+++ Given entries

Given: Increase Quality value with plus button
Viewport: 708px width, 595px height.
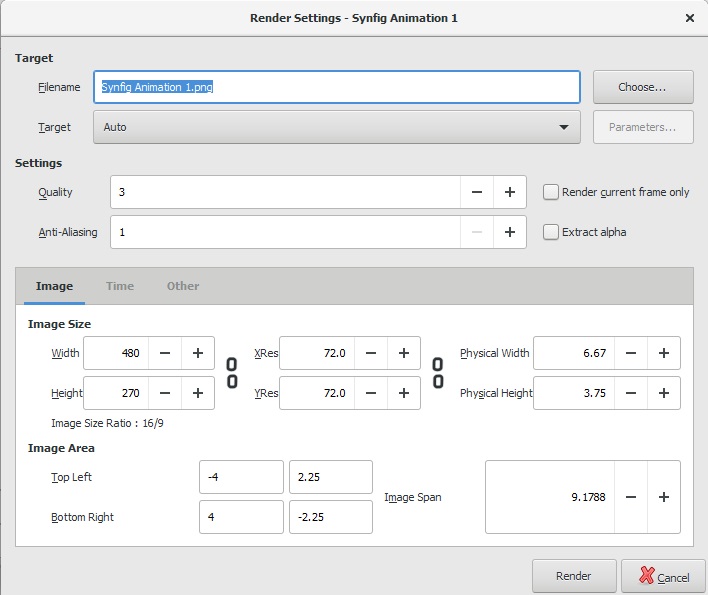Looking at the screenshot, I should [509, 192].
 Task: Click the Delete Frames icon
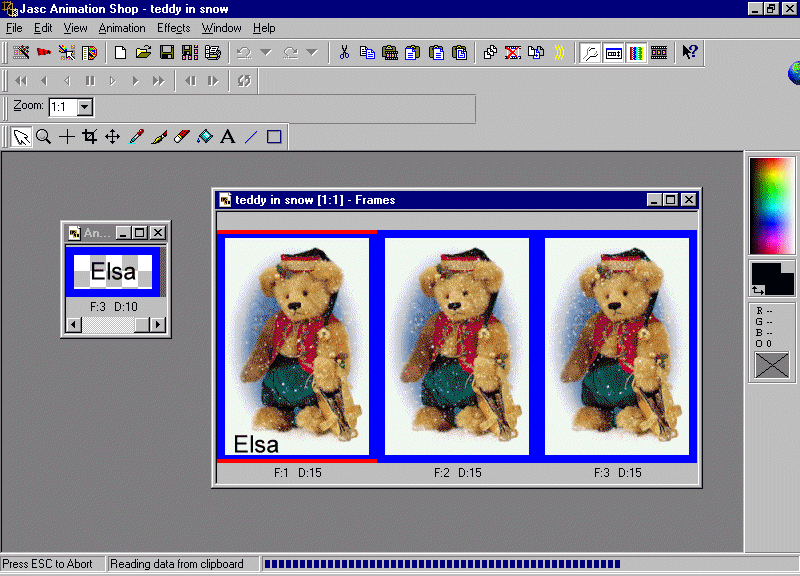pyautogui.click(x=512, y=52)
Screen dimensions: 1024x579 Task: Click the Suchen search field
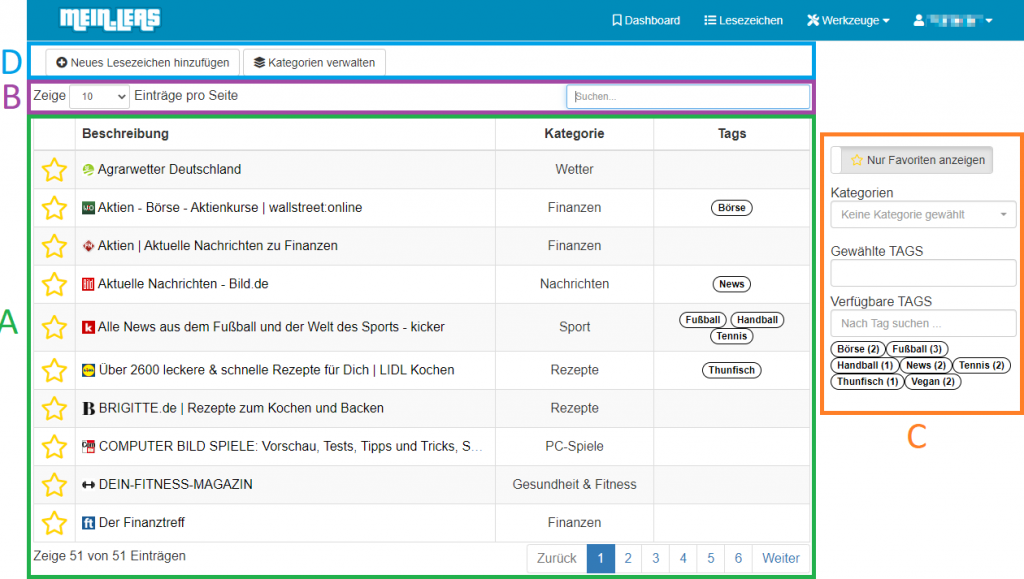pos(688,96)
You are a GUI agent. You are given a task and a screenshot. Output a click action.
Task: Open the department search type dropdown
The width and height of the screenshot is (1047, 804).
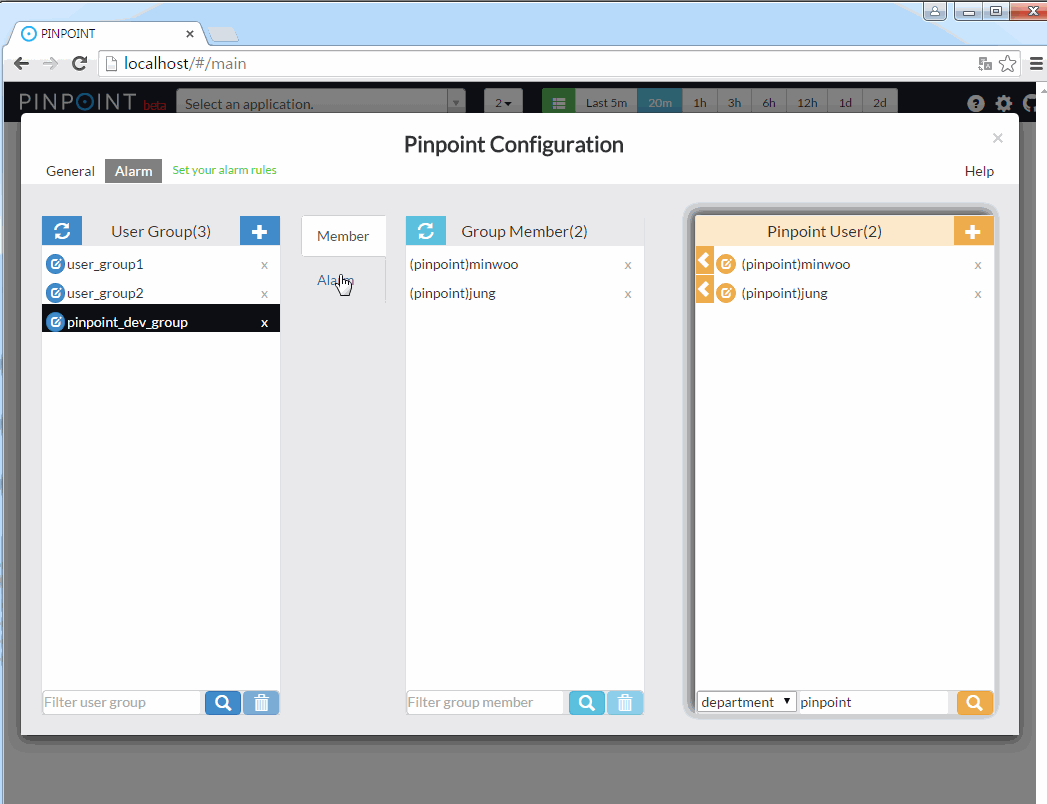[x=747, y=702]
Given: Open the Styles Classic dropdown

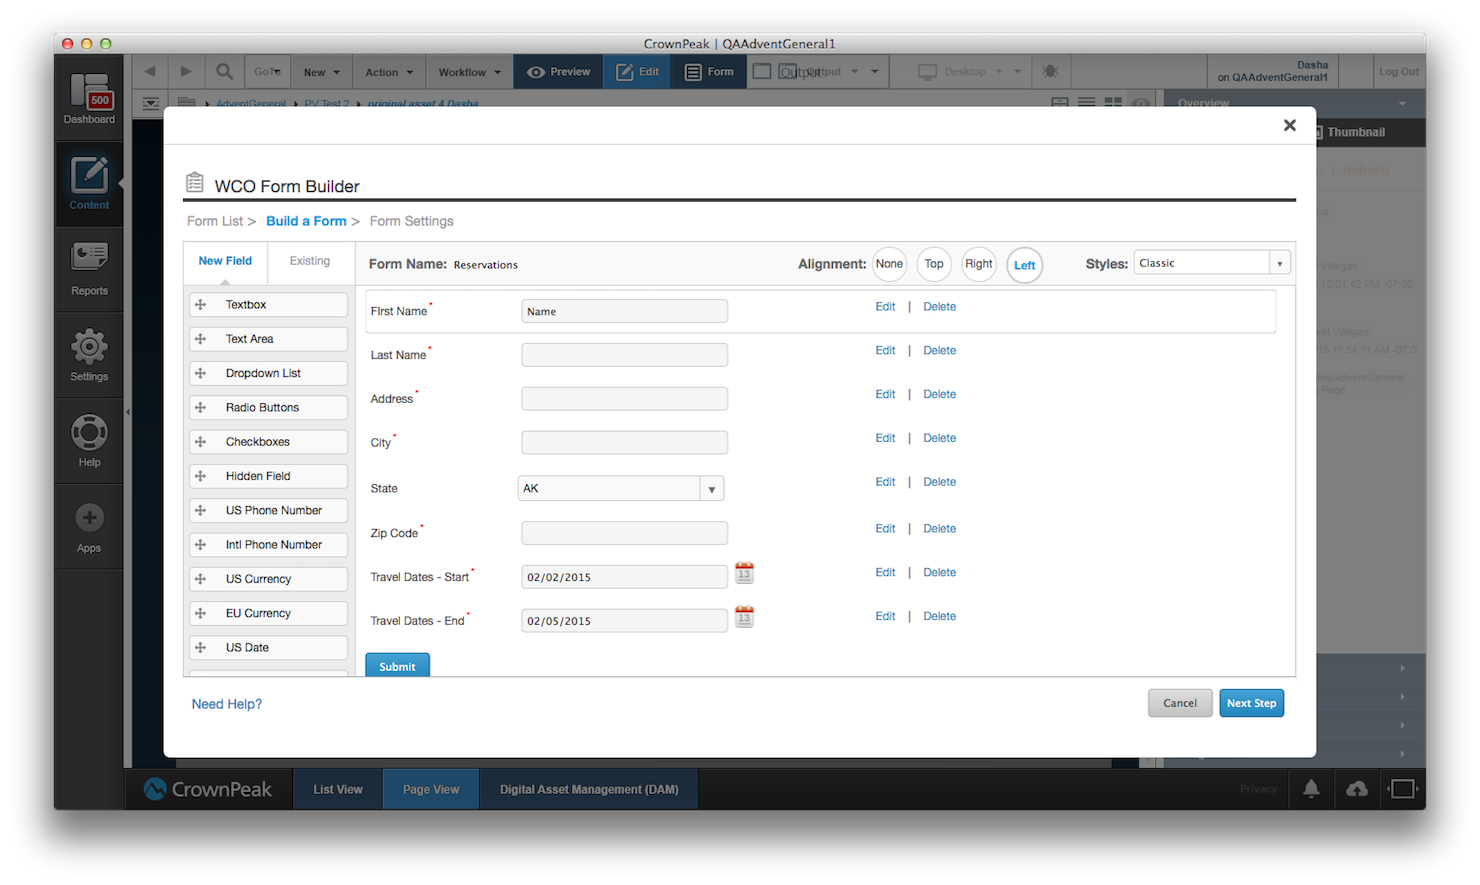Looking at the screenshot, I should (x=1212, y=263).
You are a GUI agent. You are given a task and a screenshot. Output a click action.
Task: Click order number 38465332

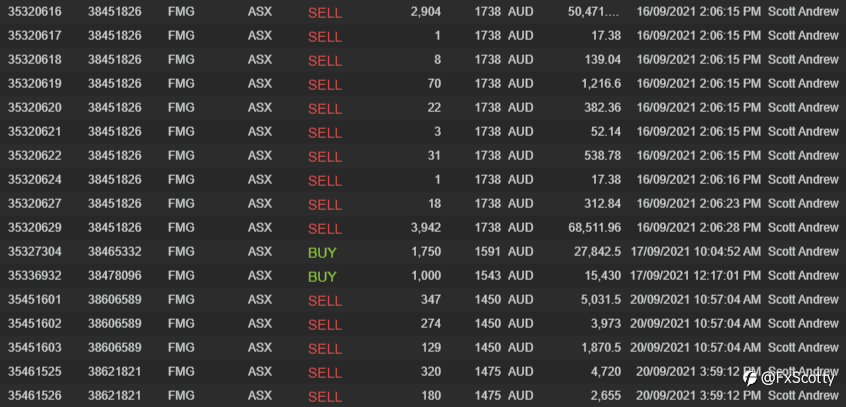pyautogui.click(x=115, y=252)
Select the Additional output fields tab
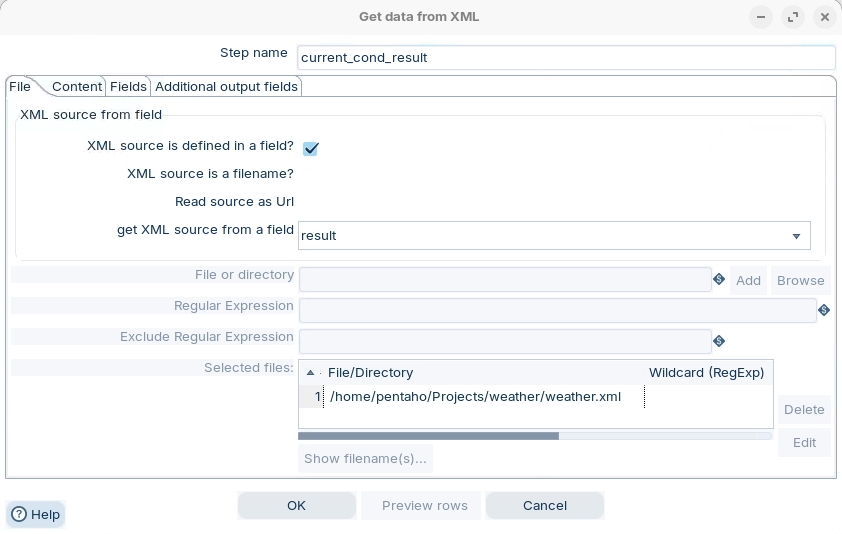Viewport: 842px width, 534px height. pyautogui.click(x=226, y=87)
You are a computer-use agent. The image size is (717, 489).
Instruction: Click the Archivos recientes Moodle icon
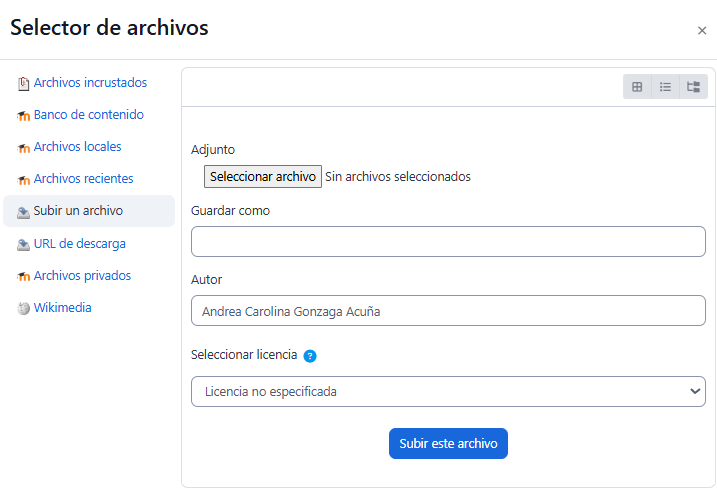pos(23,180)
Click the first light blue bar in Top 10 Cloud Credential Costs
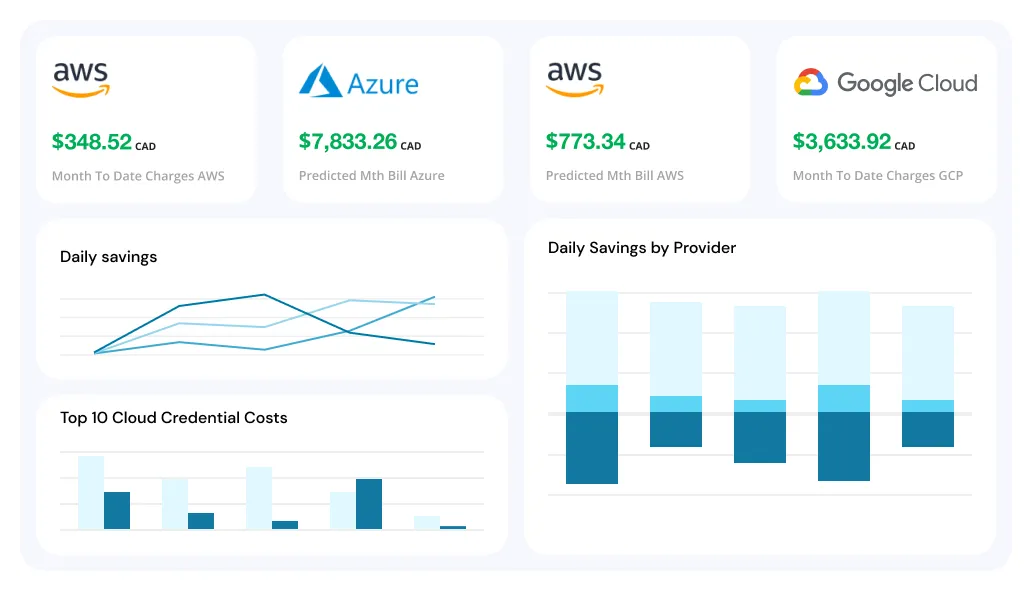 (x=89, y=490)
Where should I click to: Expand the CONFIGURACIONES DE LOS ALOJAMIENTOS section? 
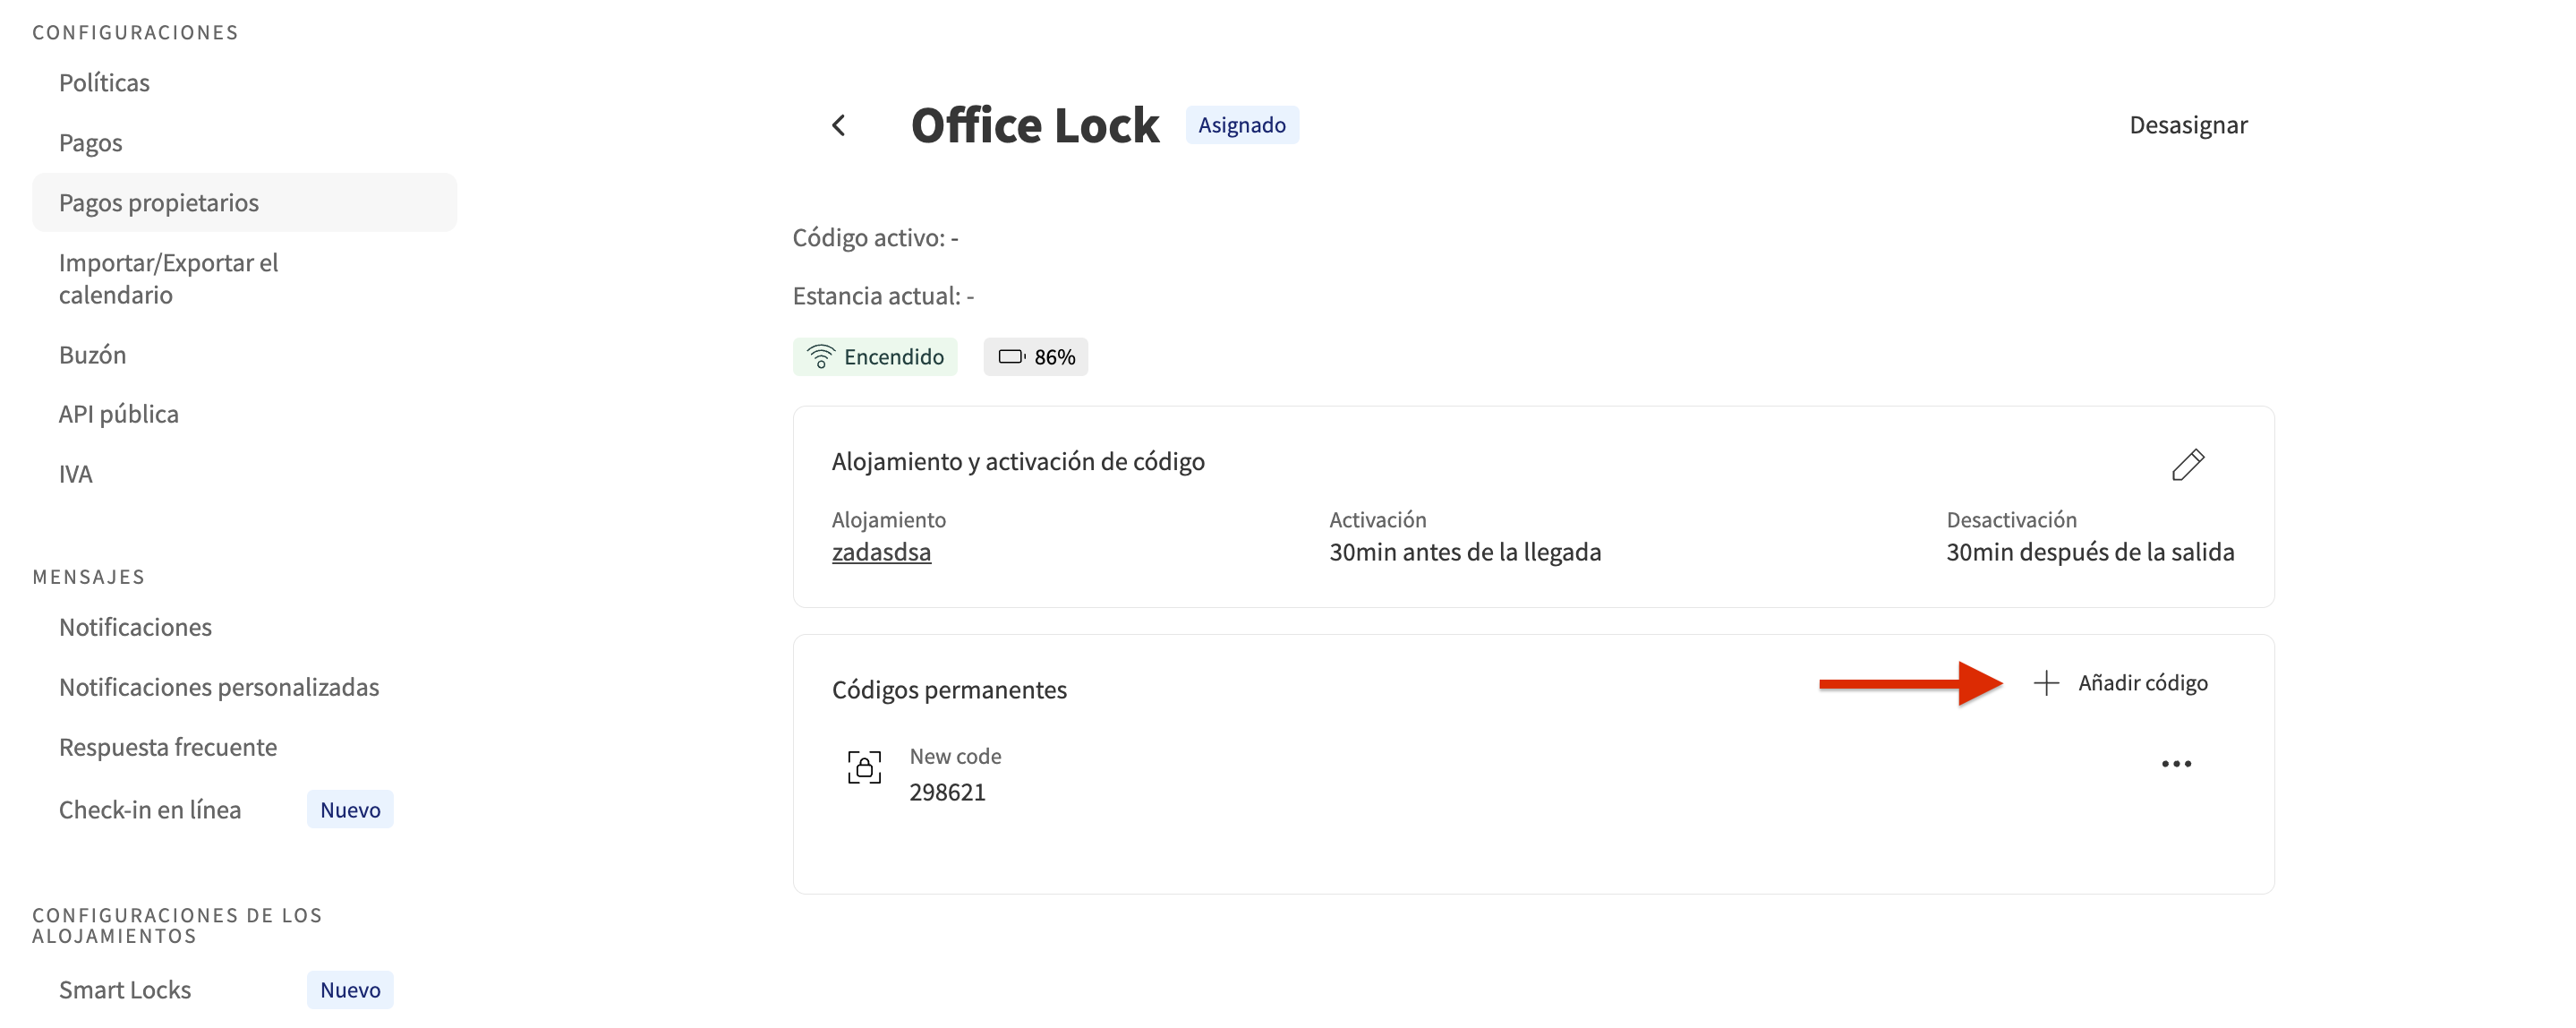coord(177,925)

++++++

* Work instruction *
Return the listing above verbatim and exclude every picture.

* Expected output *
Given: Increase Quality value with plus button
Viewport: 708px width, 595px height.
Looking at the screenshot, I should [509, 192].
 Task: Click the Delete Frames icon
pyautogui.click(x=512, y=52)
Screen dimensions: 1024x579 Task: Click the Suchen search field
pos(688,96)
You are a GUI agent. You are given a task and a screenshot. Output a click action.
Task: Open the department search type dropdown
The width and height of the screenshot is (1047, 804).
[x=747, y=702]
Given: Open the Styles Classic dropdown

Looking at the screenshot, I should (x=1212, y=263).
You are a GUI agent. You are given a task and a screenshot. Output a click action.
Task: Click order number 38465332

pyautogui.click(x=115, y=252)
Select the Additional output fields tab
Viewport: 842px width, 534px height. pyautogui.click(x=226, y=87)
You are a computer-use agent. The image size is (717, 489).
Instruction: Click the Archivos recientes Moodle icon
pos(23,180)
Click the first light blue bar in Top 10 Cloud Credential Costs
 (x=89, y=490)
Where should I click to: Expand the CONFIGURACIONES DE LOS ALOJAMIENTOS section? 
coord(177,925)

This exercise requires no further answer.